How do we know that last week's wedding was private? Because Price said so on a TV show, of course. That didn't stop pictures of the happy couple flashing round the world, along with reports that they'd celebrated the marriage by visiting pole-dancing clubs in Las Vegas.

Meanwhile, back in the UK, Price's ex-husband Andre broke down on Sky TV when the presenter, Kay Burley, asked him how he'd feel if Reid wanted to adopt his two children with the former glamour model. Andre seems to be a nice, if rather emotional, chap and this possibility had him weeping buckets.

Almost 4,000 people promptly joined a group on Facebook calling for Burley to be sacked, drawing yet another character into an already complex narrative of passion, rejection, sponsorship, ‘reality’ TV and themed pink accessories.

Price is a phenomenon, described by Wikipedia as, amongst other things, an “author, businesswoman, glamour model and philanthropist”.

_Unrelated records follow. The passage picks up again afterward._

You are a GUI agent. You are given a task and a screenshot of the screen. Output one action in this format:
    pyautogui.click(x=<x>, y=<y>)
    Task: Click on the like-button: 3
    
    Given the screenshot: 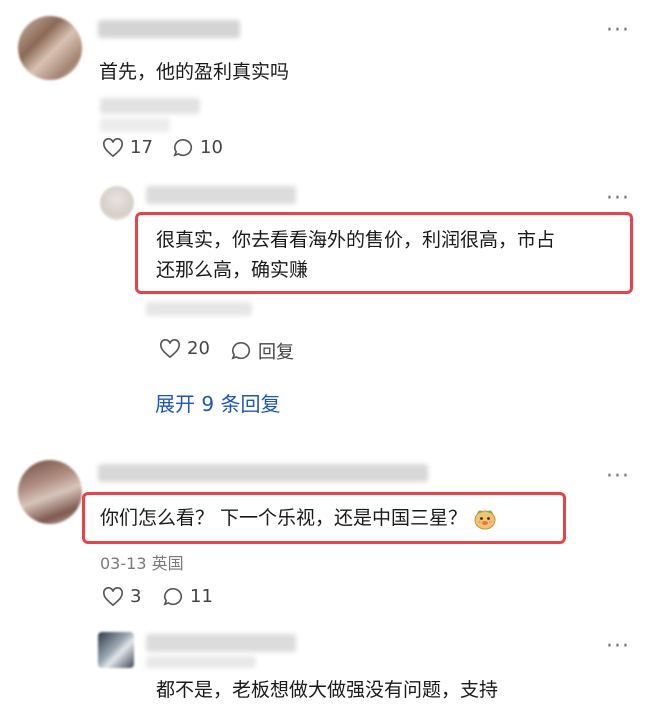 What is the action you would take?
    pyautogui.click(x=122, y=596)
    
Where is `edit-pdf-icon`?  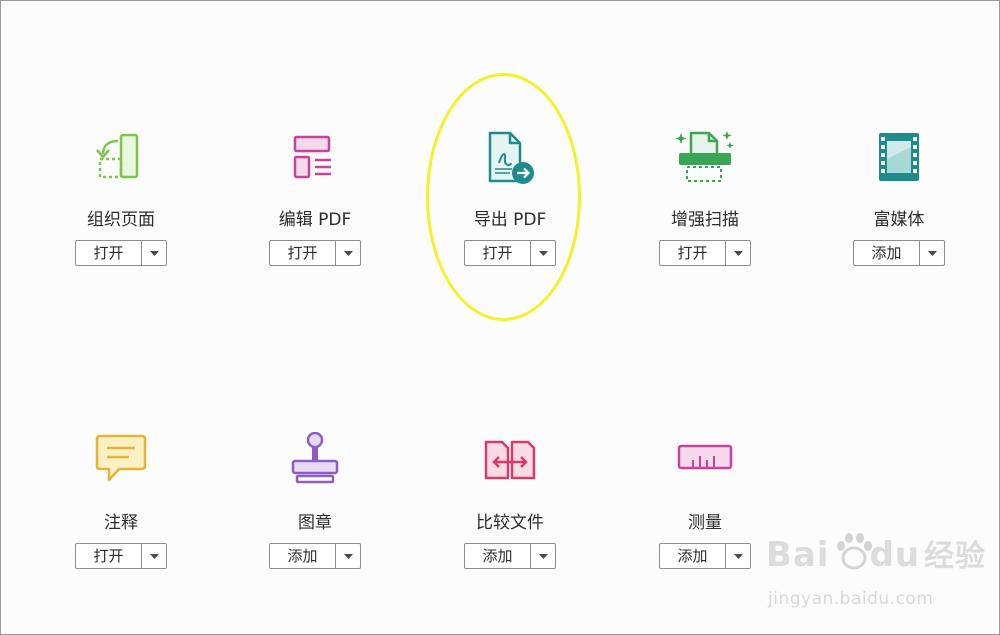
edit-pdf-icon is located at coordinates (315, 159).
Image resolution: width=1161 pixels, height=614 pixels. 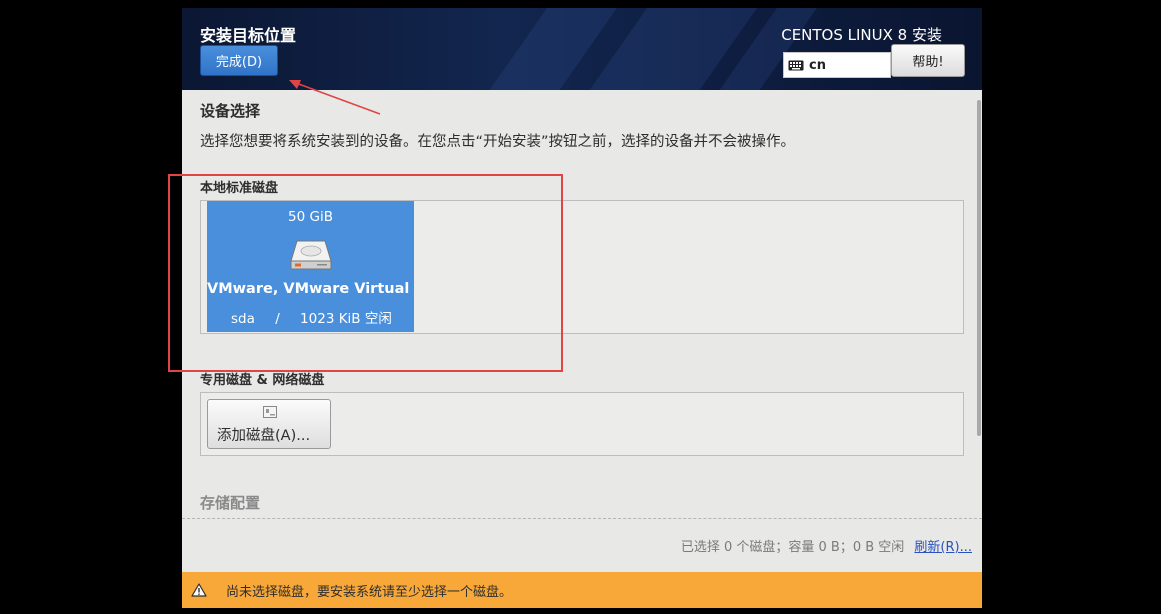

There is a school of thought that celebrates Price as a feminist icon, a woman who is doing something which has achieved almost sacramental status in modern culture: she makes choices.

This magic formula is used to defend everything from pole-dancing and cosmetic surgery to wearing the burqa; choice is so clearly a good thing that it can't be questioned, even if the consequence is damage in one form or another. This is actually the triumph of consumerism, which has got mixed up in the minds of many young women with the notion of freedom. It's just over six decades since Simone de Beauvoir considered women's second-class status and came up with a brilliant formula: “One is not born, but rather becomes, woman”.

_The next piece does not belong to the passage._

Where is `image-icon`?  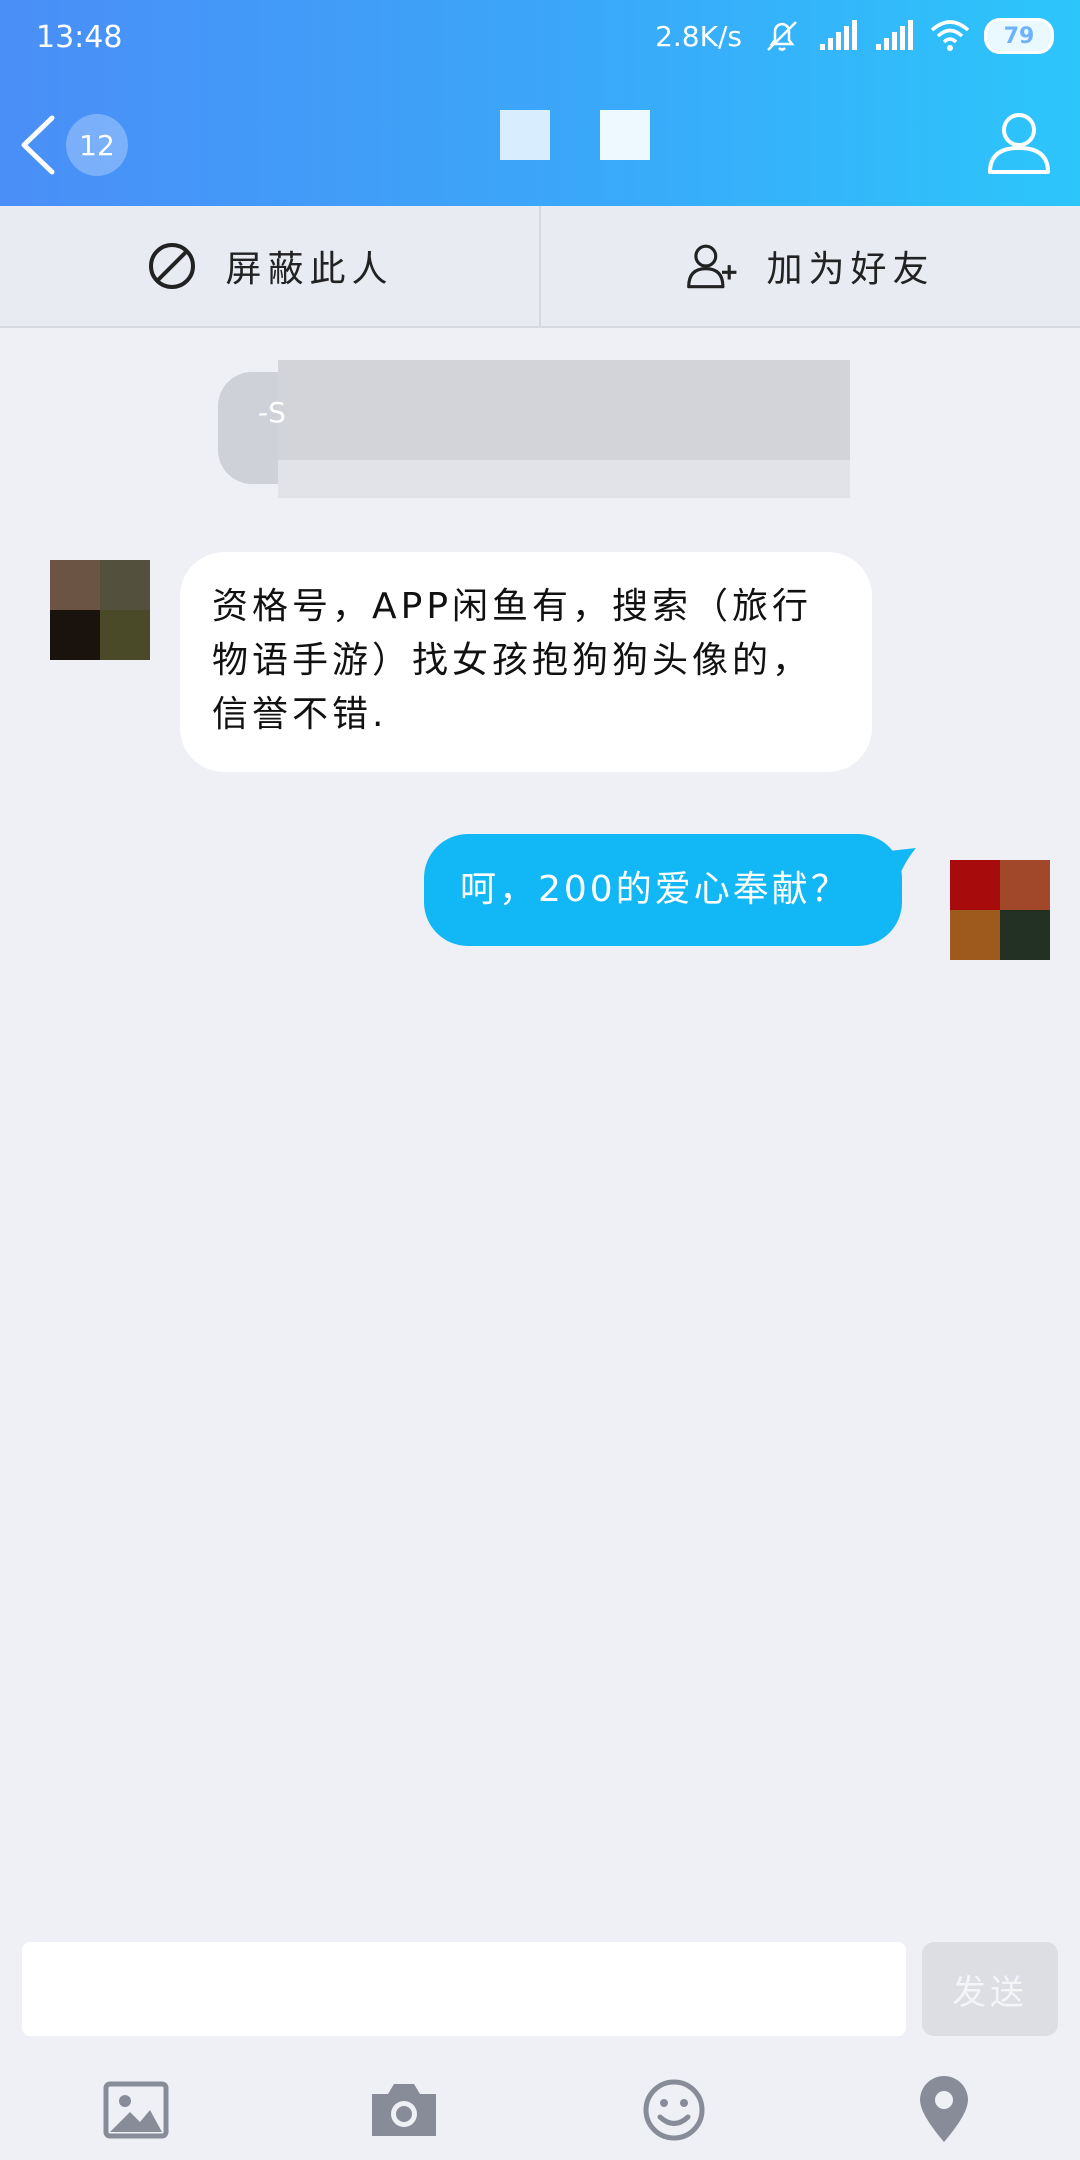 image-icon is located at coordinates (136, 2110).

Beauvoir wasn't so much arguing that becoming a woman was hard work (though it was), as suggesting that what women were taught to aim for was inauthentic.

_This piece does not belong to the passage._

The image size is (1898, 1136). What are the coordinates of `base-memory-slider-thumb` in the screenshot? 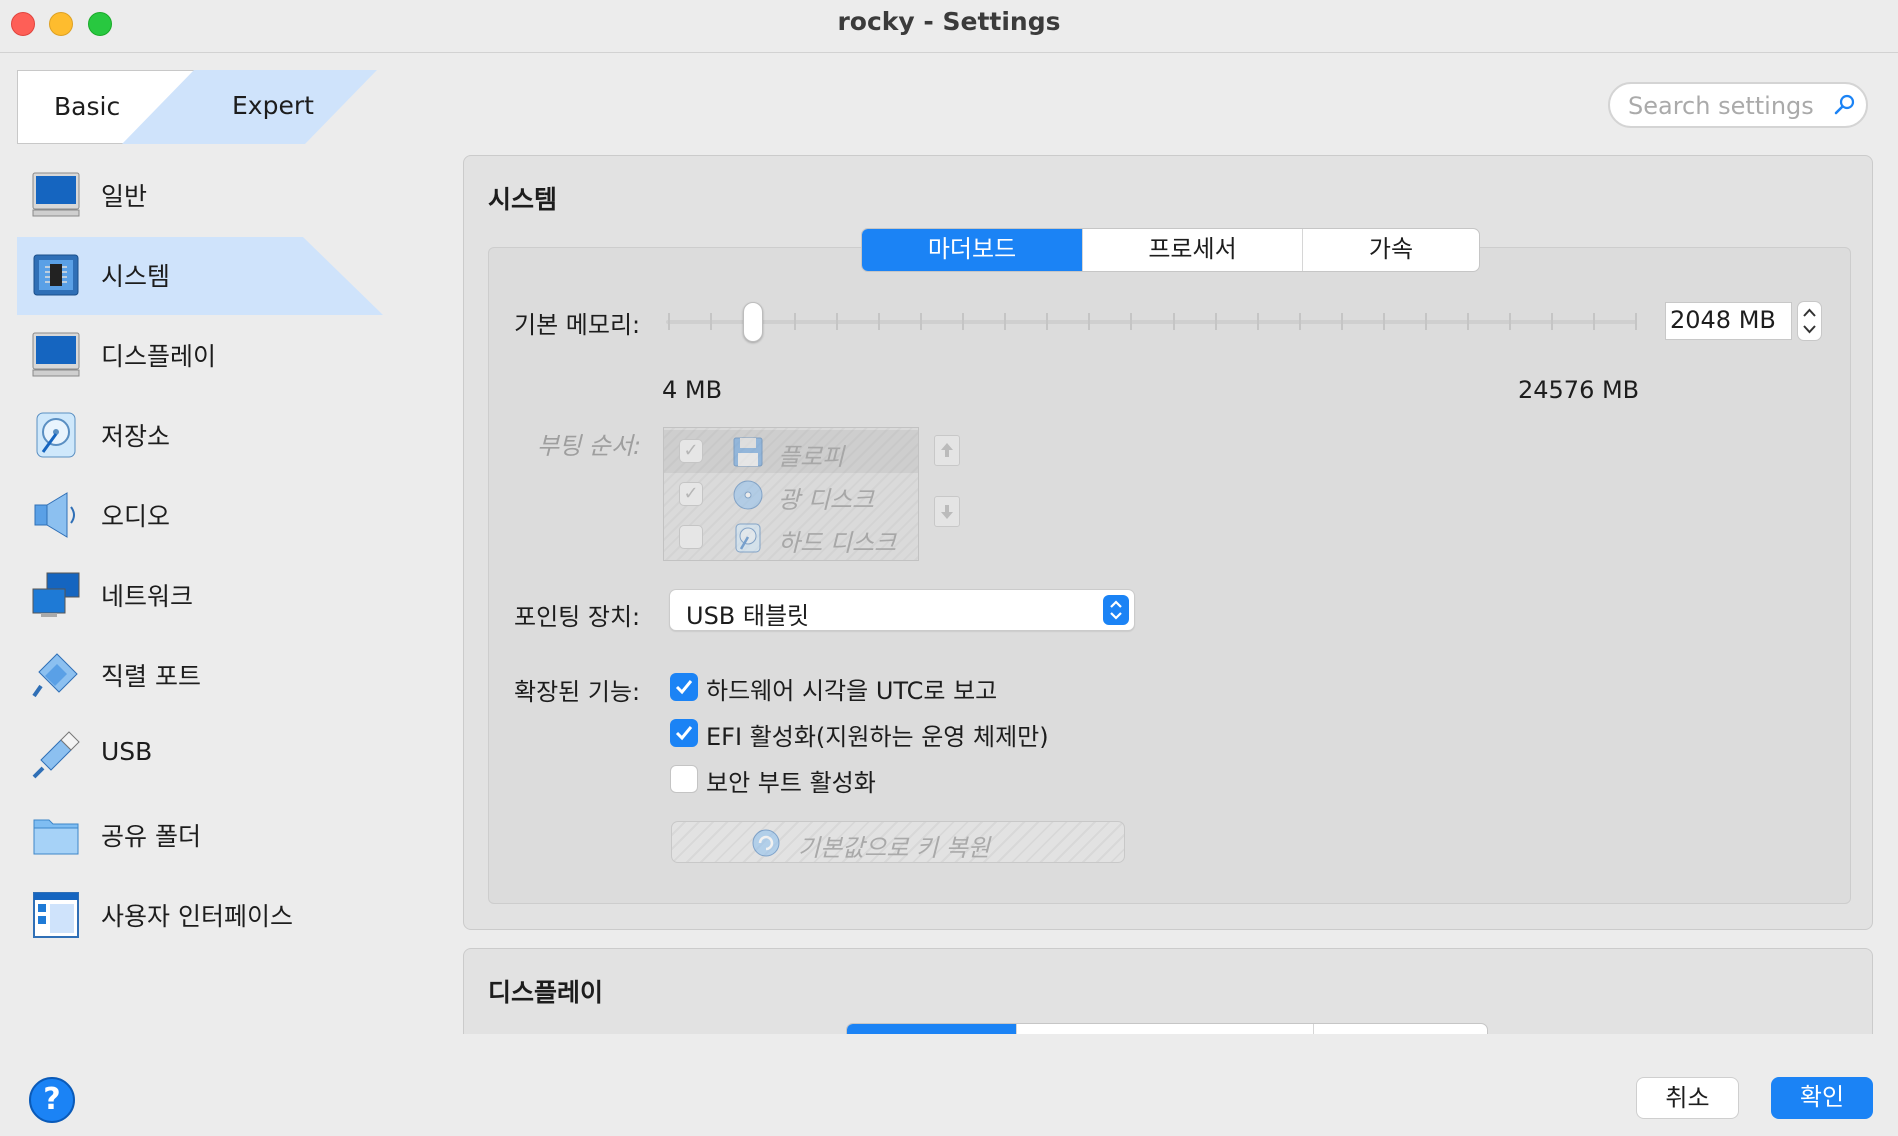 It's located at (753, 322).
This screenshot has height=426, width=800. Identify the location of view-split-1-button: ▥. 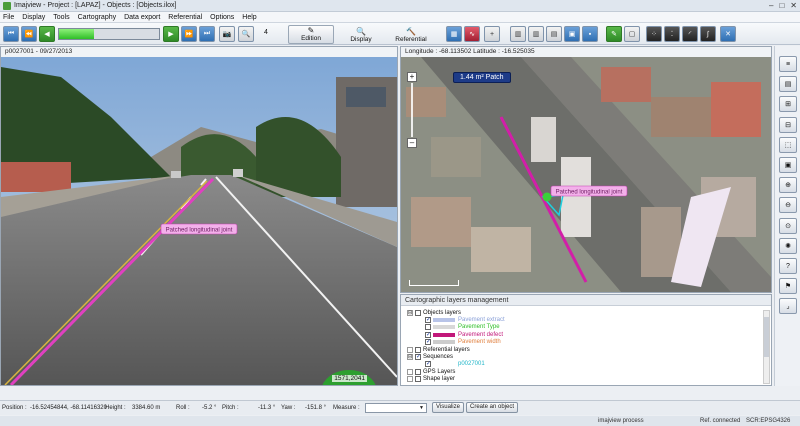
(518, 34).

They had to suppress feelings and ambitions to concentrate on fulfilling male ideals of womanhood and the result was the female eunuch that Germaine Greer would go on to write about.

So how did we get from 20th-century notions of equality to today's pole-dancing glamour models and footballers' wives?

Price is their poster girl, and it would be easy to see her success as a riposte to old-fashioned (some would say outdated) notions of gender equality.

But it's vital not to confuse ubiquity and popularity, and the public response to her second appearance on the ‘reality’ TV show I'm a Celebrity, Get Me Out of Here suggests that she inspires mockery as well as admiration.

Another problem with this is that real people, like Price, get hurt. Many of the people who follow Price's adventures know that, and wouldn't want her life for themselves.

If they connect her with feminism at all, it's only in the primitive sense that she's a self-made woman.

That's an achievement of sorts, but it certainly isn't what Simone de Beauvoir had in mind when she sat down to write The Second Sex.